Ninguém respondeu. Pairou a mão sobre a chave que ficava num coldre de couro que ele arrumou para si:

  -Vou repetir mais uma vez: Quem é que está aí? 

A mão agarrou a chave pelo cabo e tentou dar uma estocada para atrás, mas acertou o nada. Ele sentiu as mãos que cobriam seus olhos deslizarem para a esquerda antes de soltarem seu rosto. O riso da jovem asiática o deixou desconfortável:

—N-não é como se eu tivesse errado. Eu só sabia que era você, e não quis te machucar. 

—Claro, claro, me machucar. O que está fazendo aqui, tão tarde?

—Eu acabei de sair do laboratório, e tava morto de fome. Pensei em comer alguma coisa e caçar meu sono. Mas algo melhor do que sono apareceu. -ele a encarou, com um sorriso de canto

Ela sorriu, tirando a franja dos olhos:

—A Dama tem razão. Eu acho que vou ficar apaixonada por você, se não parar de ser assim.

—Eu não vou parar de ser eu mesmo. Pode tentar forçar se quiser.

—Eu te desafio para um duelo, moço. 

—Eu recuso. Sua espada vai partir a minha chave em duas. 

—Eu tenho outras armas. Pode usar a que quiser, é só pegar.

—Mas fazer isso lá no Refúgio vai fazer um pouco de barulho, não acha?

—Eu tenho uma casa aqui.

—U-uma casa?!

—É. Eu comprei um porão de uma loja e o fiz de centro de treinamento. Quando estou um pouco fora do normal, eu durmo lá. É bem confortável e quieto. E aí, vai correr como uma mariquinha?

—Pra que lado fica?

—Um pouco atrás, sobre a alfaiataria Flowers and Needles. É uma portinha de ferro que fica nos fundos.

Os dois tomaram o rumo de lá. Para um porão de alfaiataria, era um lugar bem amplo e cheio de decorações que remetiam às origens de Haruka. Antes de subirem sobre o chão revestido com pedaços de bambu:

—Tire as botas. -ela apontou para os próprios pés

—Tem algum motivo específico pra fazer isso?

—Bom, você pode sujar tudo e lidar com a fúria dos Deuses... E a lâmina da Aosora. Ou pode seguir o costume do meu povo.

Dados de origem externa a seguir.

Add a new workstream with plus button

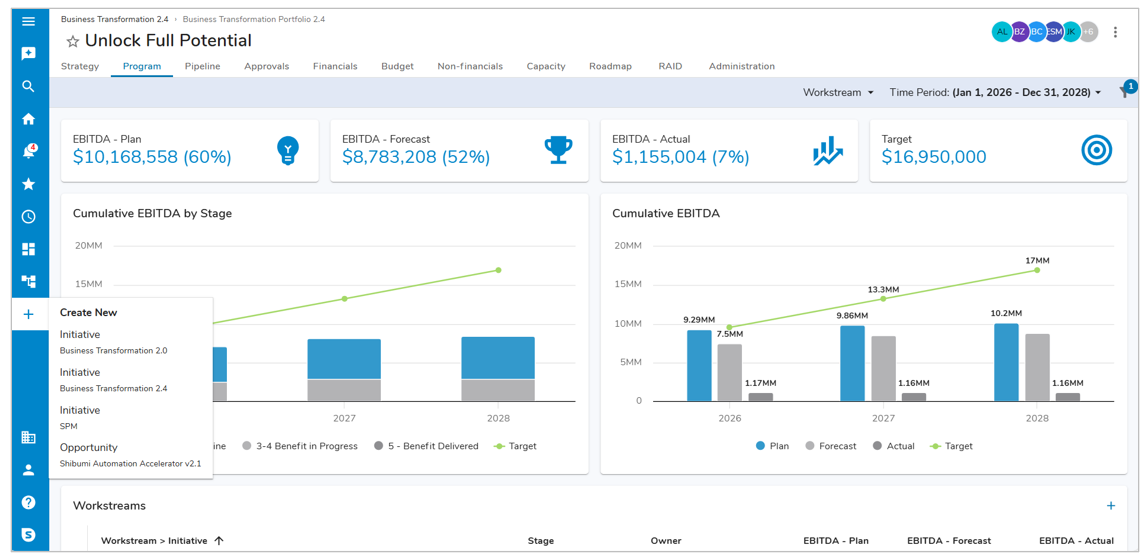pyautogui.click(x=1110, y=506)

Ele não pensou duas vezes: largou as botas ao lado das dela. Os dois seguiram por entre os "cômodos" até o espaço maior nos fundos: Lá, três estantes estava abarrotadas de armas brancas: Desde espadins a alabardas e marretas. Perto delas havia uma roda de pedra para amolar, bonecos de palha e de madeira, e uma mesa de ervas e curativos para quaisquer erros:

—Aqui é um lugar bem grande, pra um porão. E você deixou ele bem decorado. Uau, estou impressionado! Japoneses gostam de flores, bambu e tecidos tanto assim?

—A casa da vovó era quase assim. Só não tinha energia elétrica. E talvez tantas armas... -Haruka sorriu, tocando os indicadores envergonhada - Digamos que eu tenha uma certa... Compulsa. 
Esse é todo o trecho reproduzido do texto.